- EXCERPTED PASSAGE -
=======

In some cases, landfills might choose to incinerate empty cartridges, which of course increases air pollution and greenhouse gas emissions.

And speaking of landfills – the fewer items that end up there, the better. The plastics typically used in printer cartridges are made of a polymer that has a very slow decomposition rate which ranges between 500 and 1000 years. That cartridge that you toss in the trash today, might still be around when your great, great, great, great, great, great, grandkids are entering the workforce.

Recycling, of course, can mean two different things. It can mean that the spent cartridges are deconstructed and used for other purposes. It can also mean that the cartridges might be kept largely intact and used for the same purpose, also known as remanufacturing.

Remanufacturing
The remanufacturing process is about much more than just refilling a cartridge. When recycling cartridges through a certified recycling program, cartridges are sent back to an equipment manufacturer for their remanufacturing or component recovery programs. The used cartridges are then taken apart, inspected, cleaned, and then repaired with new parts if needed. It’s only then that they are refilled with high-quality ink or toner.

Utilizing remanufactured cartridges dramatically reduces the amount of fuel and resources needed ink cartridge manufacturing and transportation. 97% of printer cartridge materials can be recycled or reused. Recycled toner and ink cartridges can be refilled, refurbished or remanufactured, which requires 80% less energy than making new plastic. The average laser printer cartridge can be remanufactured up to 4 times.

Recycling
When cartridges are recycled for other purposes, their individual parts – which are essentially raw materials – have a variety of purposes.

Toner
Toner is a very fine, plastic powder used in photocopy machines and laser printers. During the recycling process, if there is enough of it remaining in the spent cartridge, it be removed or separated from the cartridge and other components. In some cases, once it is separated it may be reclaimed and used as an additive to asphalt roads and other bituminous products.

=======

- REQUIRED ACTIONS -
A. Write out the cartridge recycling passage word for word, everything from "And speaking of" down to "entering the workforce.".
B. Extend the passage on recycling printer cartridges, picking up right after its final sentence.

=======

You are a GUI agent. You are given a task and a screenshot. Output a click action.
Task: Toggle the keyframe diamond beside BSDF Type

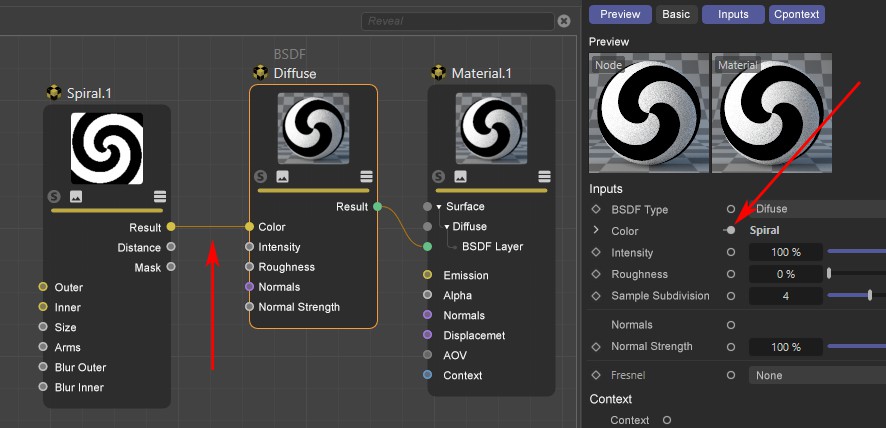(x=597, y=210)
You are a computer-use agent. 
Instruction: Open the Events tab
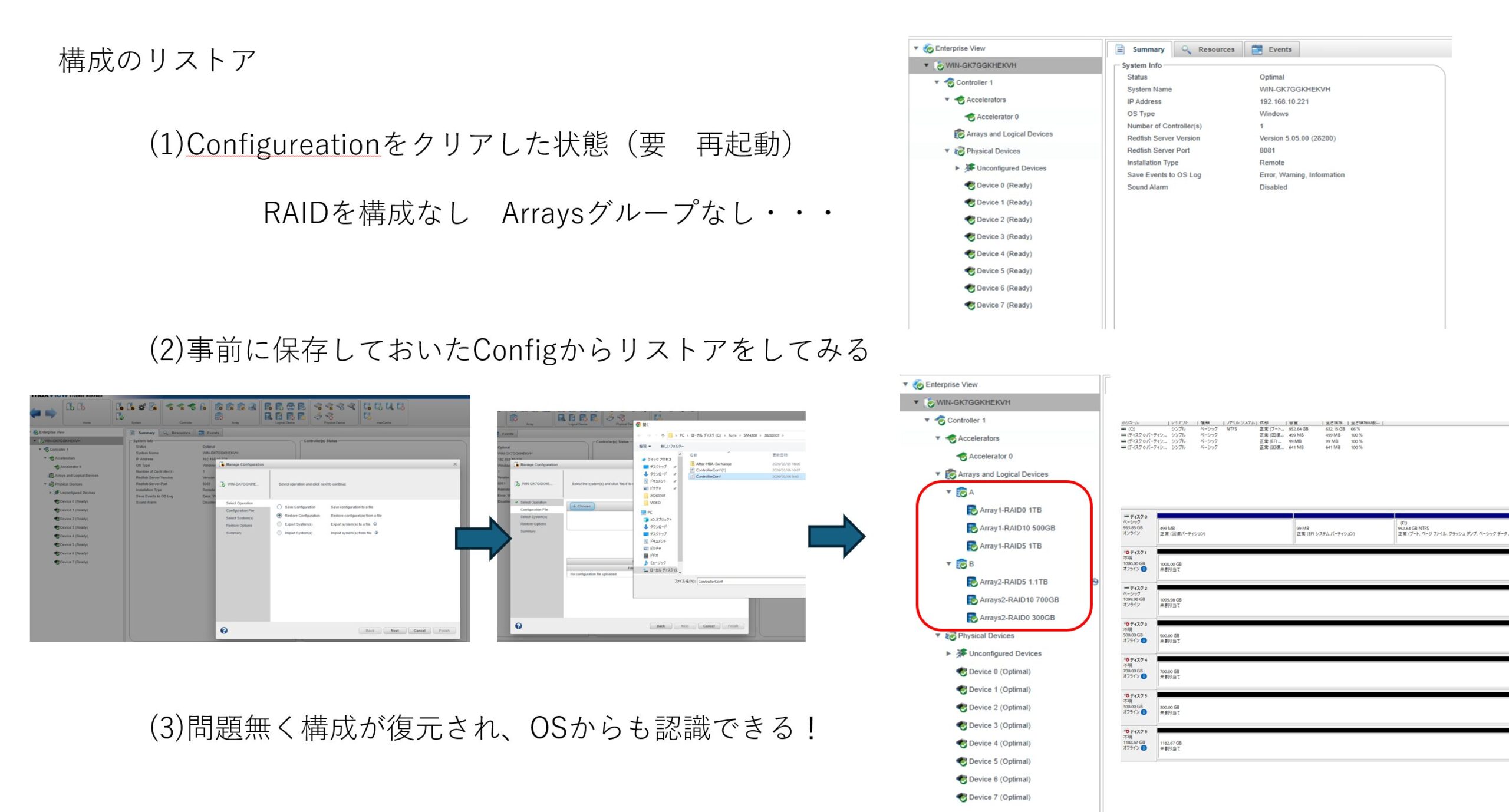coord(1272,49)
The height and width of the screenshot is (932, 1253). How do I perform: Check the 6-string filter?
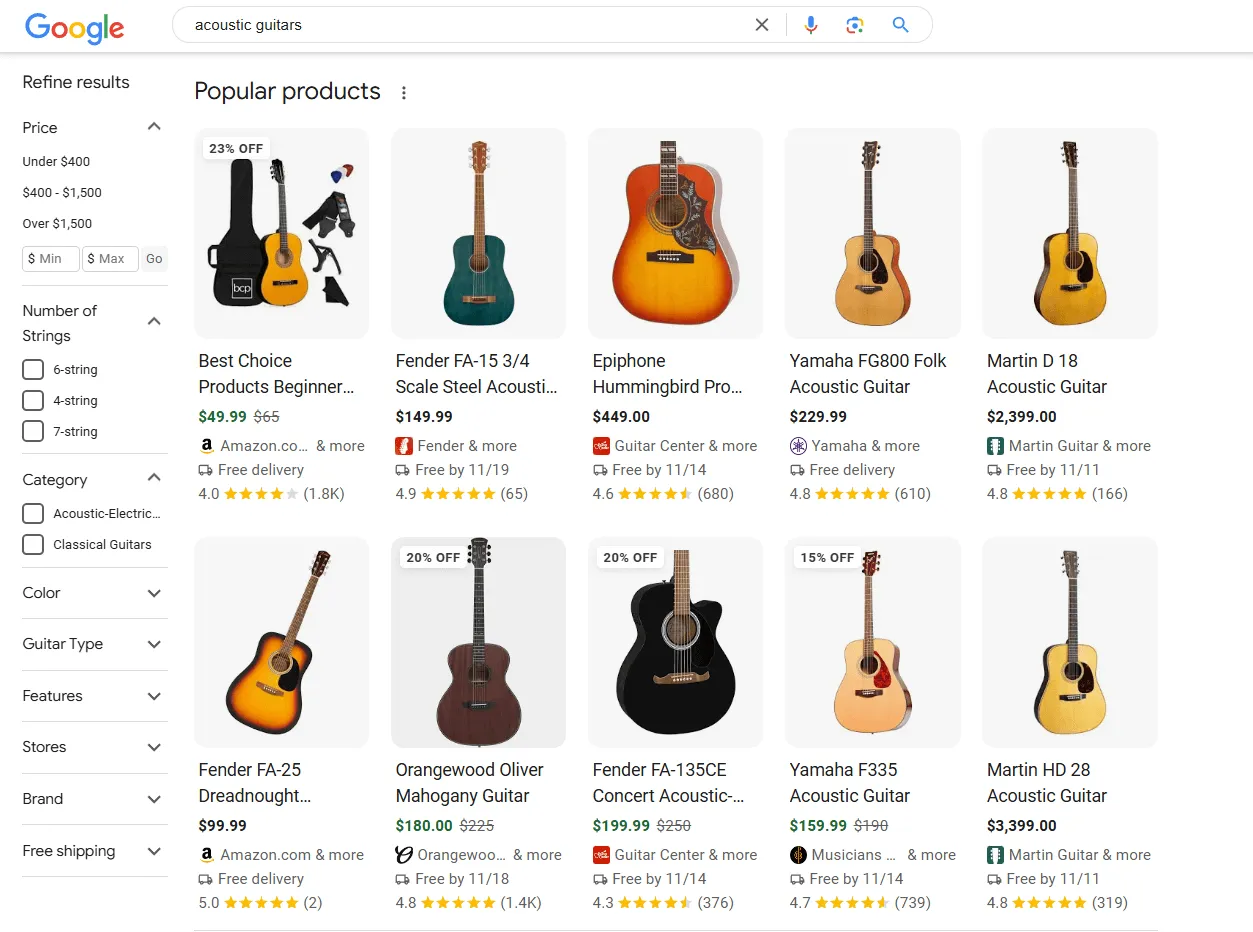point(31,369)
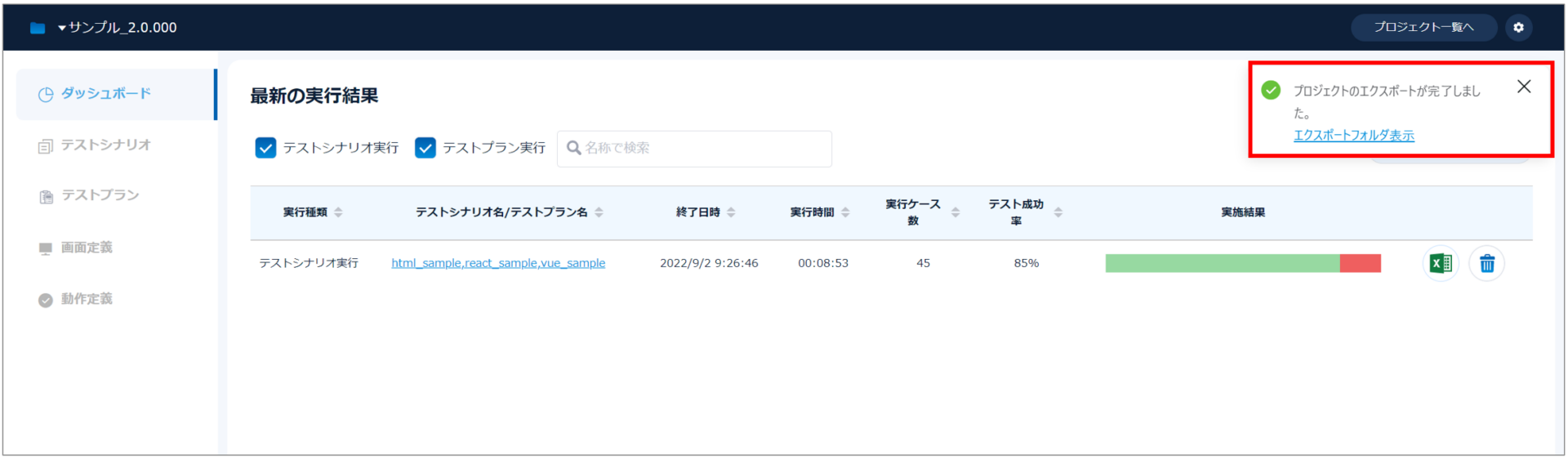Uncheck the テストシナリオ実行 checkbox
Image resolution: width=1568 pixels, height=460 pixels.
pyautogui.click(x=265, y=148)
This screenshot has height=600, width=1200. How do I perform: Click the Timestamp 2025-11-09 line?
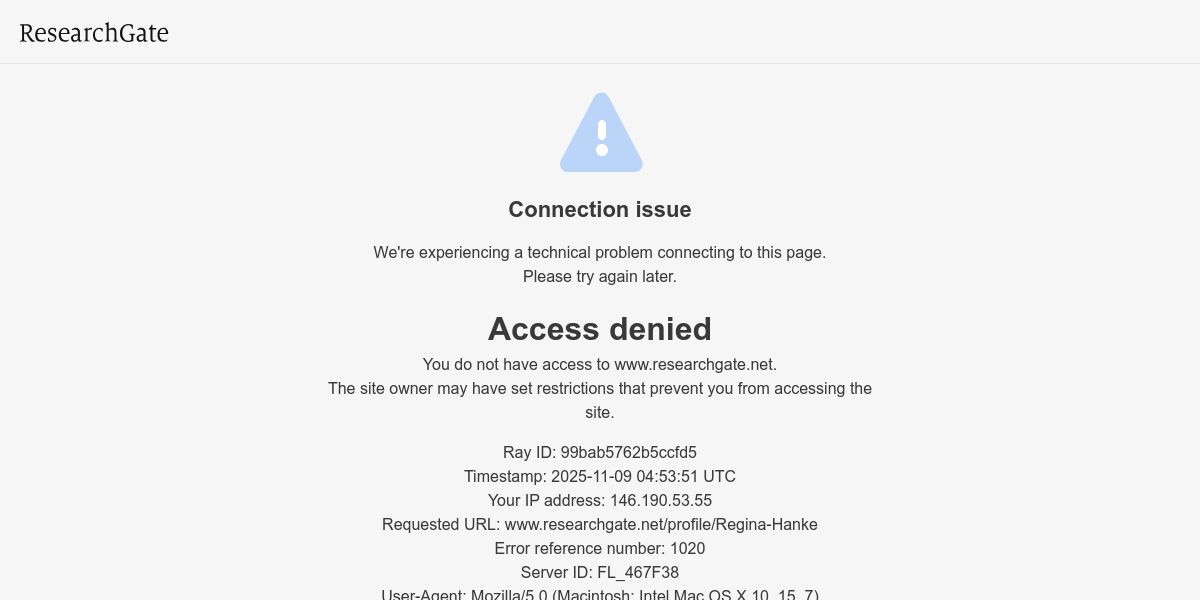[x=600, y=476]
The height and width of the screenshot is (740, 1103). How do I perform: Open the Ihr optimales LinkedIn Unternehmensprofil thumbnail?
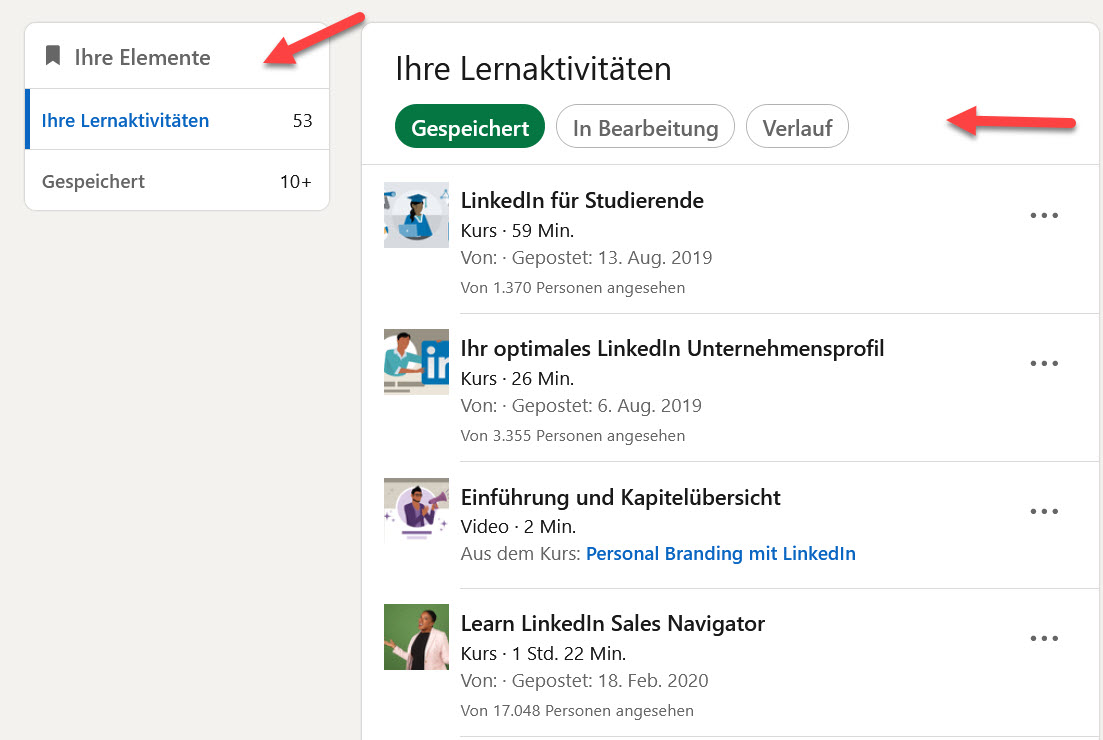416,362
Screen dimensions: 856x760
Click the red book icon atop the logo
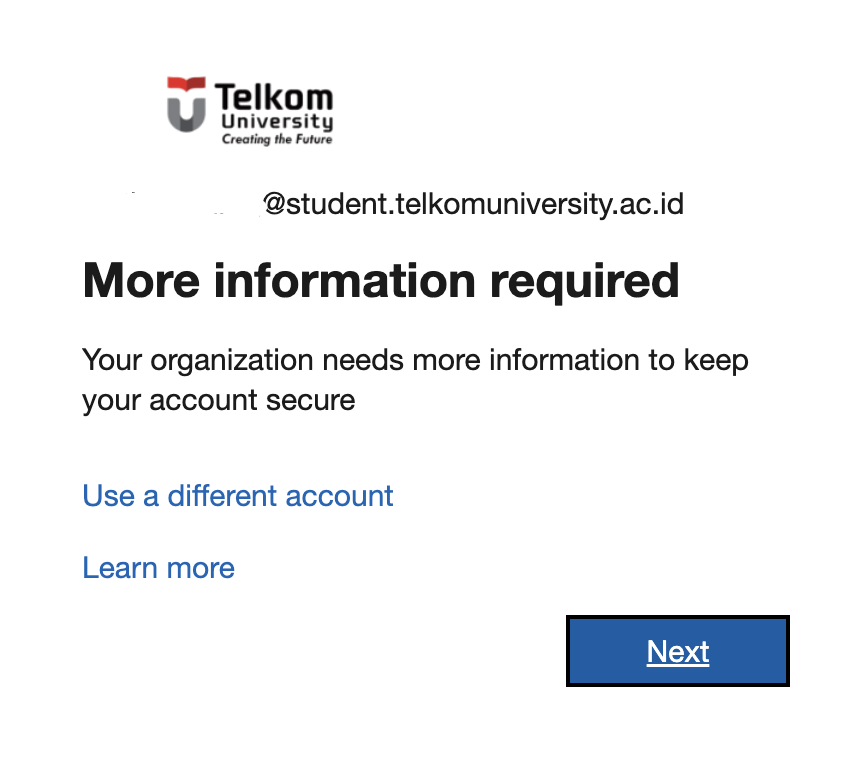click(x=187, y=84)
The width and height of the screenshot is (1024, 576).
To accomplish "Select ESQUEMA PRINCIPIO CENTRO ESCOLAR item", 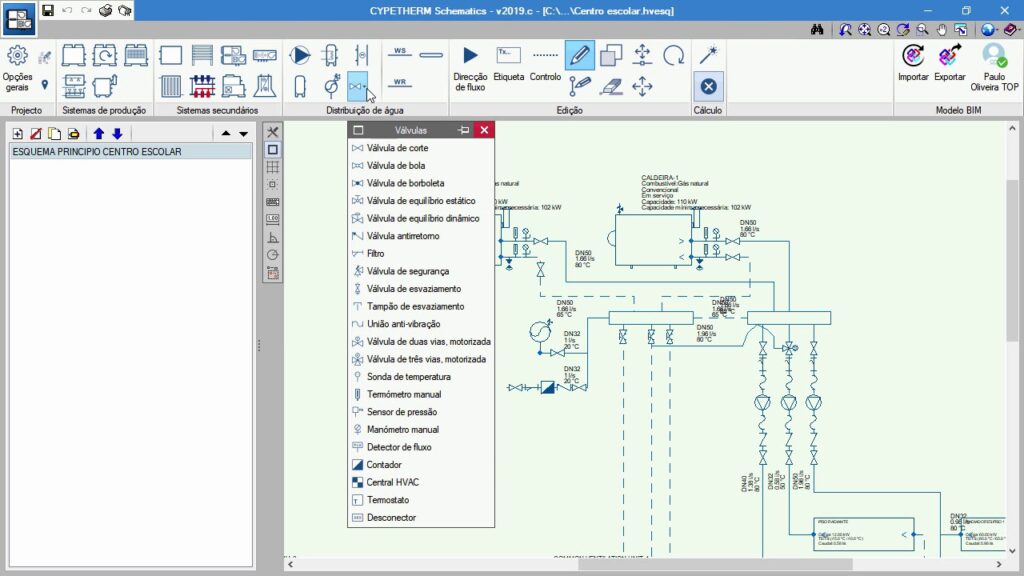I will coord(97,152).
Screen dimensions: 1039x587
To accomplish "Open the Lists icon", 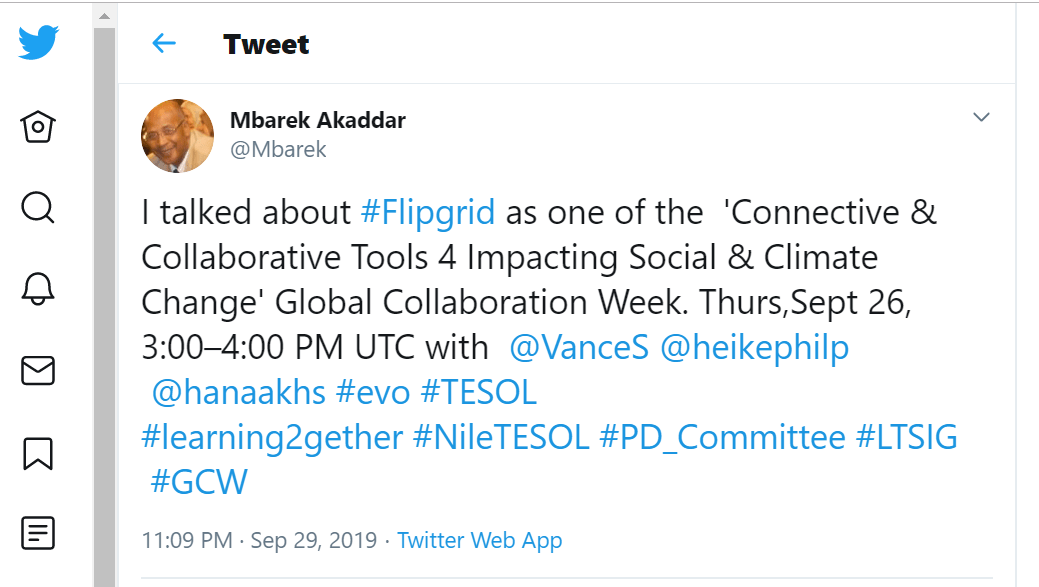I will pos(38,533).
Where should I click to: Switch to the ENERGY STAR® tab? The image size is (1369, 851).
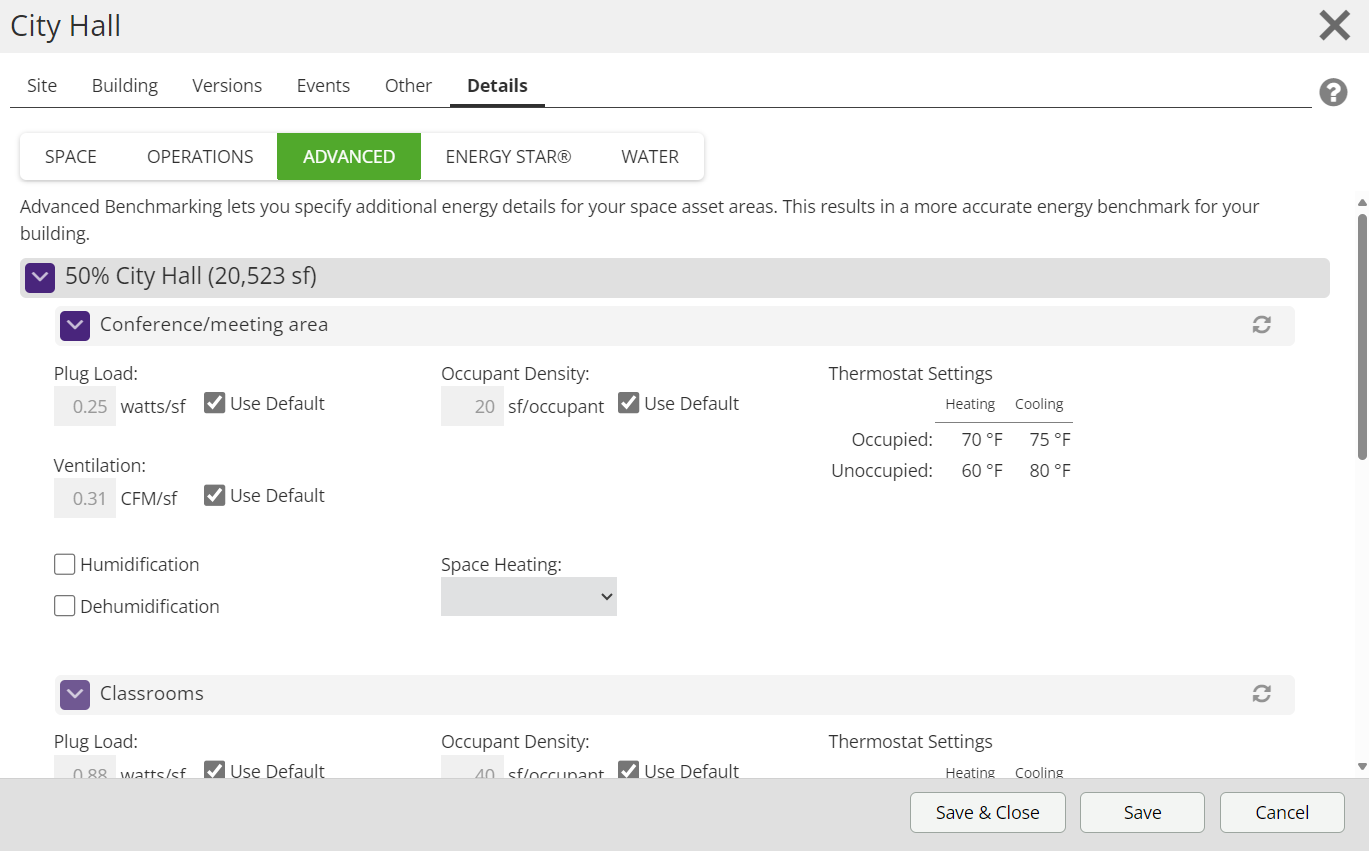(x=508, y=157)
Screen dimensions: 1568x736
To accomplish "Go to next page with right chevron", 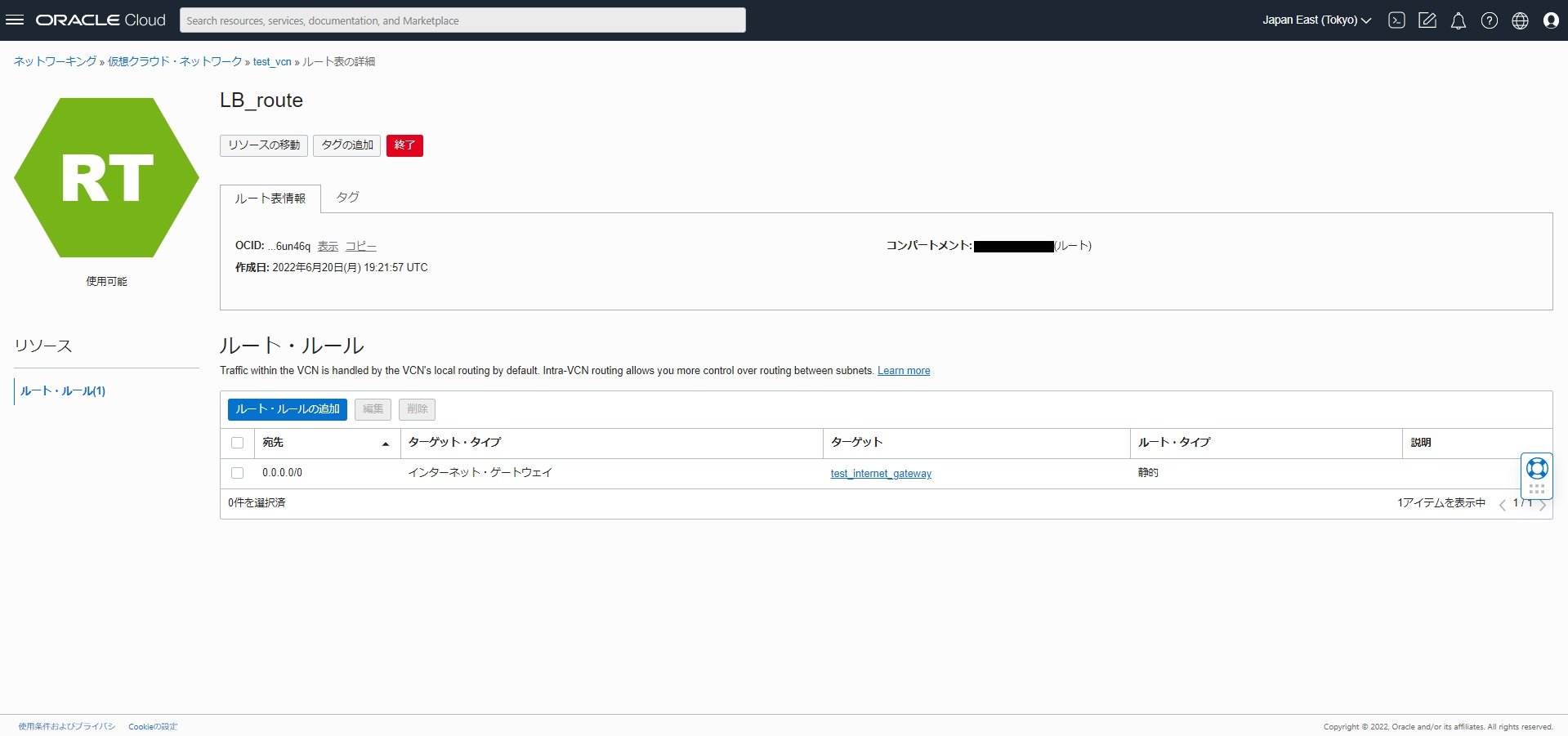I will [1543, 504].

=======

- WRITTEN RESPONSES -
A.
And speaking of landfills – the fewer items that end up there, the better. The plastics typically used in printer cartridges are made of a polymer that has a very slow decomposition rate which ranges between 500 and 1000 years. That cartridge that you toss in the trash today, might still be around when your great, great, great, great, great, great, grandkids are entering the workforce.

B.
Metals
Steel, stainless steel, and other ferrous (iron-based) metals are separated from the cartridge and each other by magnets. Aluminum and other non-magnetic metals are separated by eddy current separator technologies. These metals then enter the same recycling chain as all other recycled metals.

Plastics
A variety of different plastics, including polyolefins and engineering grade styrenics. As with metals, these plastics are then recycled in the same way that other items are recycled and used to make everything from pen caps to water bottles.

Both the recycled metals and plastics may end up back in the hands of the original equipment manufacturers for use in producing new cartridges.

Lastly, here are some interesting facts about cartridge recycling:

Just a few years ago, printer ink was priced higher per milliliter than the world’s finest champagne, gasoline and most luxury fragrances.
American Consumer Institute Center for Citizen Research, “Inkjet Prices, Printing Costs and Consumer Welfare”, February 2009

Each discarded cartridge could add up to approximately 2.5 pounds of metal and plastic waste to our landfills.
International Imaging Technology Council, October 2008

The plastic in each new OEM cartridge can take up to 3.5 quarts of oil to produce.
Recharger Magazine.

The CO2 emissions created by manufacturing a new OEM cartridge were almost 2.5 times the emissions produced by remanufactured a cartridge.
From a 2008 independent study performed by Best Foot Forward and commissioned by Centre for Remanufacturing and Reuse.